The Honda-General Motors EV saga may be ending sooner than expected. Honda’s CEO, Toshihiro Mibe, said the automaker is scrapping plans to build affordable EVs with GM because of the “changing business environment.”
“After studying this for a year, we decided that this would be difficult as a business, so at the moment we are ending development of an affordable EV,” Mibe said in an interview with Bloomberg Television.
Mibe added that “GM and Honda will search for a solution separately. This project itself has been canceled.”
GM and Honda revealed plans to expand their relationship in April 2022 by codeveloping a series of affordable EVs using next-gen Ultium battery tech.
The first models, including electric compact crossover vehicles, were expected to roll out in 2027. In the press release, GM said it was “working to accelerate new technologies” like lithium-metal, silicon, and solid-state batteries.
However, it looks like the plans are falling through. GM announced it would be delaying production of the Equinox EV, Silverado EV RST, and GMC Sierra electric truck following its Q3 earnings Tuesday.
Honda and GM go separate ways on affordable EVs
GM’s CEO Mary Barra explained the move will “make our vehicles less expensive to produce and more profitable” in the future.
The American automaker plans to slow EV production in North America “to protect pricing” while introducing new engineering enhancements and other improvements.
GM also withdrew its profit guidance for the year following the UAW strike. The company said once new contracts are signed, they will have more clarity around financials.
Despite choosing not to release EV margins, GM said it’s still aiming to achieve double-digit profit margins on its electric vehicles by 2025. Meanwhile, the company pushed back its goal of making 400,000 EVs in North America by mid-2024.
Mibe didn’t cite the UAW strike as the reason behind the move but did mention cost and range limitations were behind it.

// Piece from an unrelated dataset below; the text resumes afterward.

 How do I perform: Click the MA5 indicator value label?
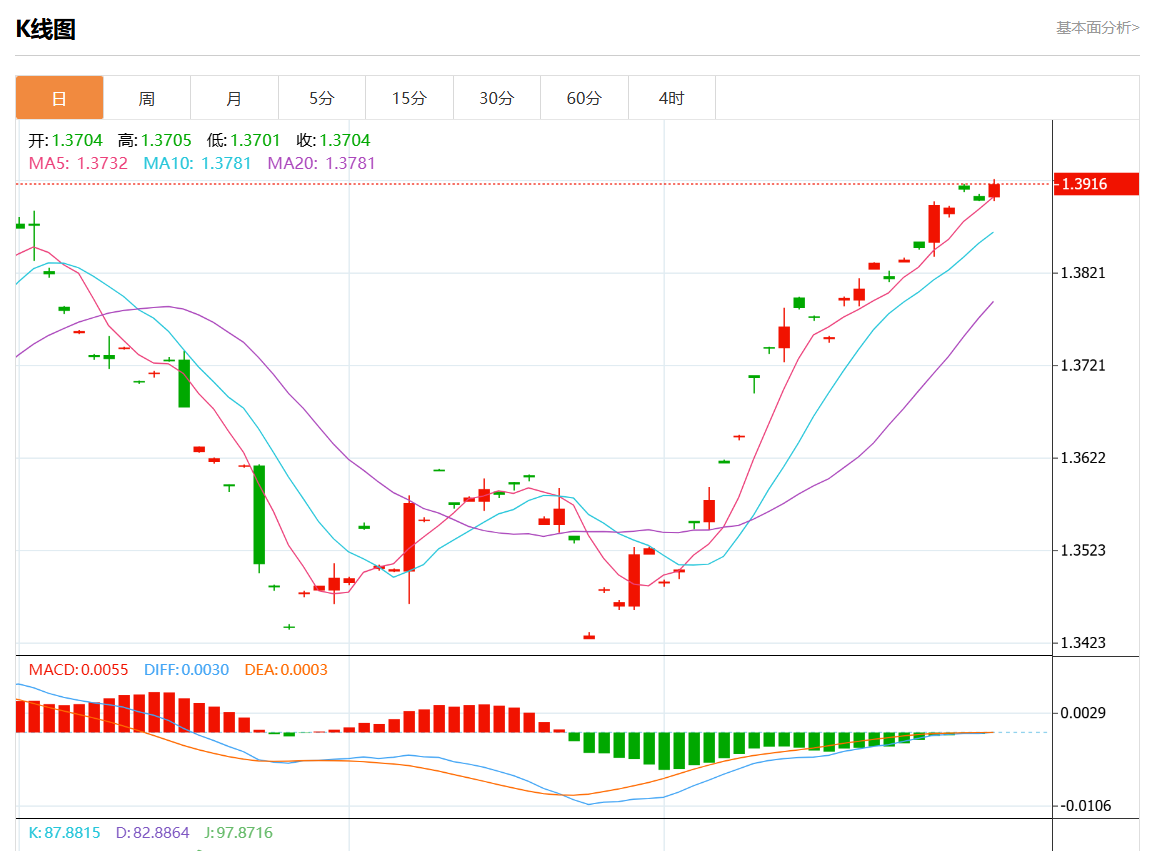coord(78,163)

Honda and GM were planning to build EVs starting under the expected $30,000 Equinox EV price. However, GM has already raised the starting price of the Blazer EV while a petition is going around calling for the company to stand by its $30,000 Equinox EV starting price.

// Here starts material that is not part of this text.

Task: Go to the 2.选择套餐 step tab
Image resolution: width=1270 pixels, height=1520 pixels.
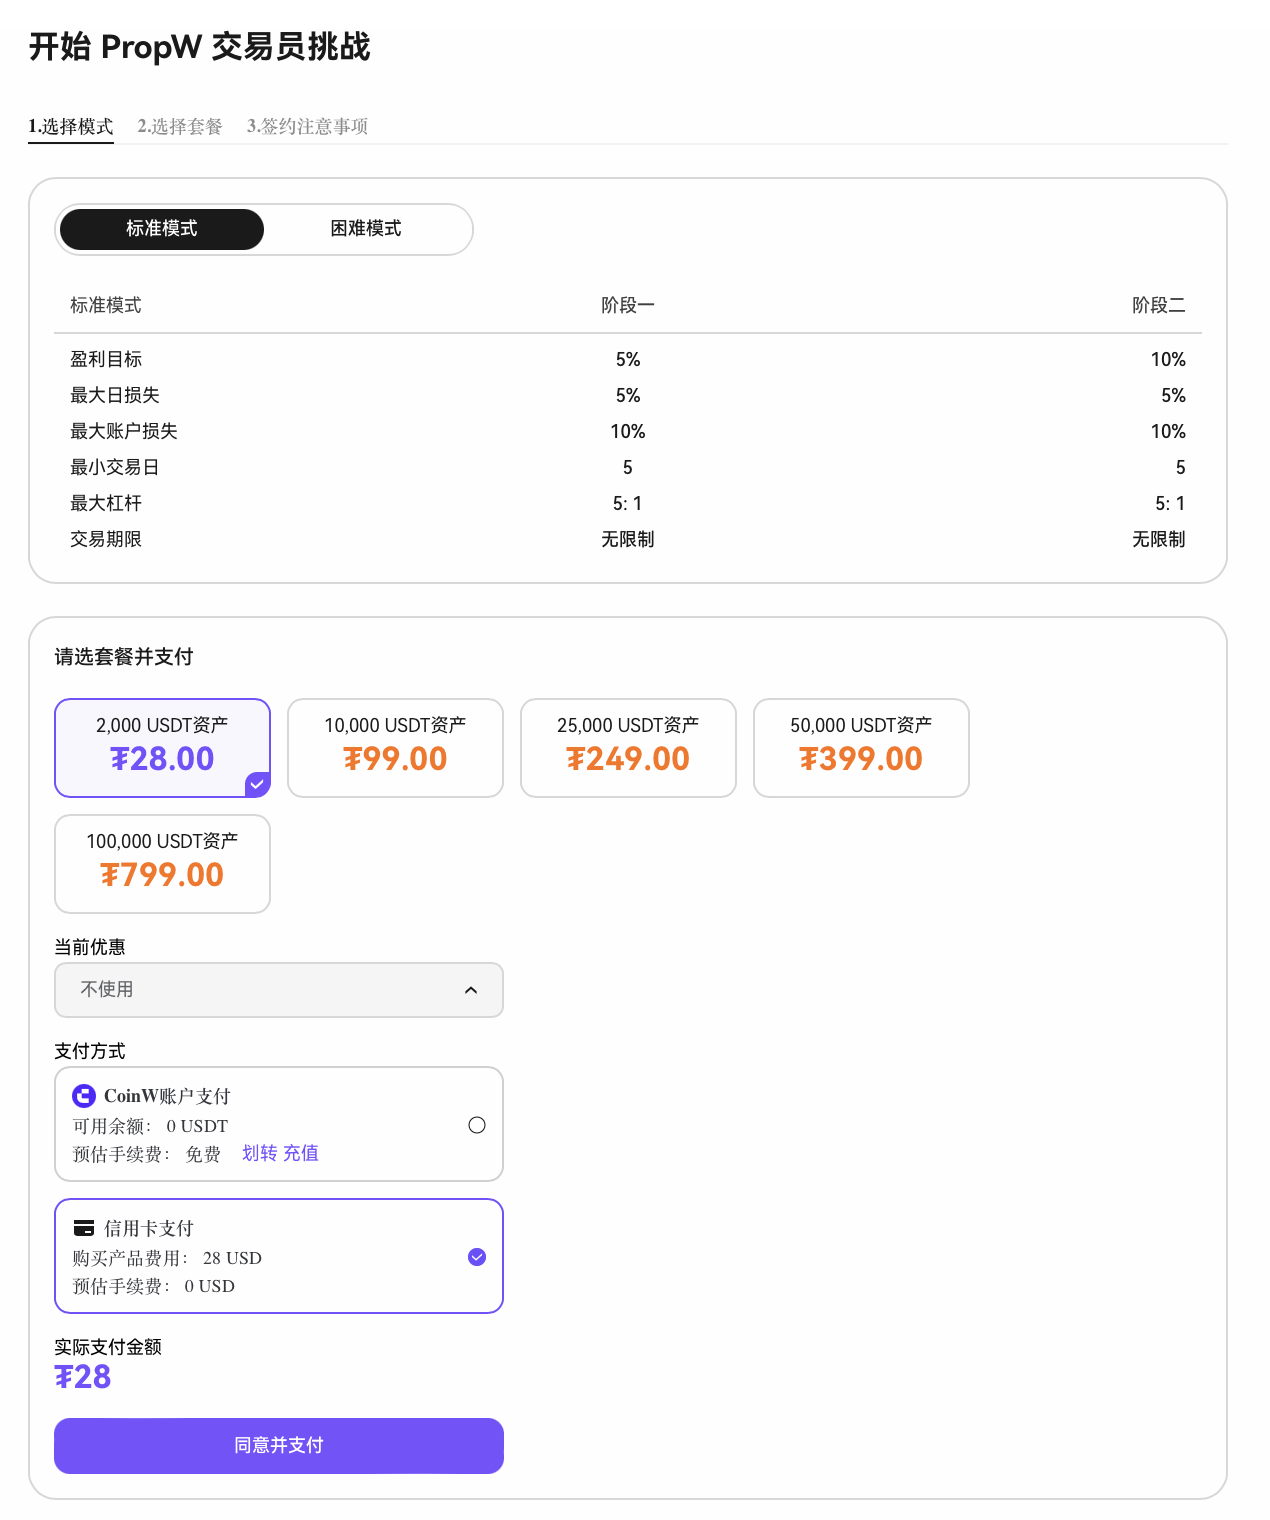Action: click(180, 126)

Barra explained on the company’s earnings call that the next-gen Bolt EV will be the first Ultium-based EV to receive LFP batteries, which will help lower costs.
Honda’s first EV in North America, the Prologue electric SUV, will go on sale later this year based on GM’s Ultium platform.
The electric SUV is expected to start in the upper $40,000s (before taxes and incentives) with up to 300 miles of range.
Meanwhile, GM has struggled to ramp up Ultium EV output all year. Deliveries of Ultium-based EVs like the Cadillac Lyriq and Hummer EVs finally began picking up in the third quarter. In addition, the Chevy Blazer EV started to roll out. The company expects 2/3 of EV production to be Ultium-based in Q4.
With the delay of the Equinox EV and no mention of a release date for the next-gen Bolt, GM might want to consider keeping the existing Bolt around as an affordable option.
The electric car continues carrying sales, and with the Equinox EV being pushed back, it could leave GM in a tight spot over the next few quarters.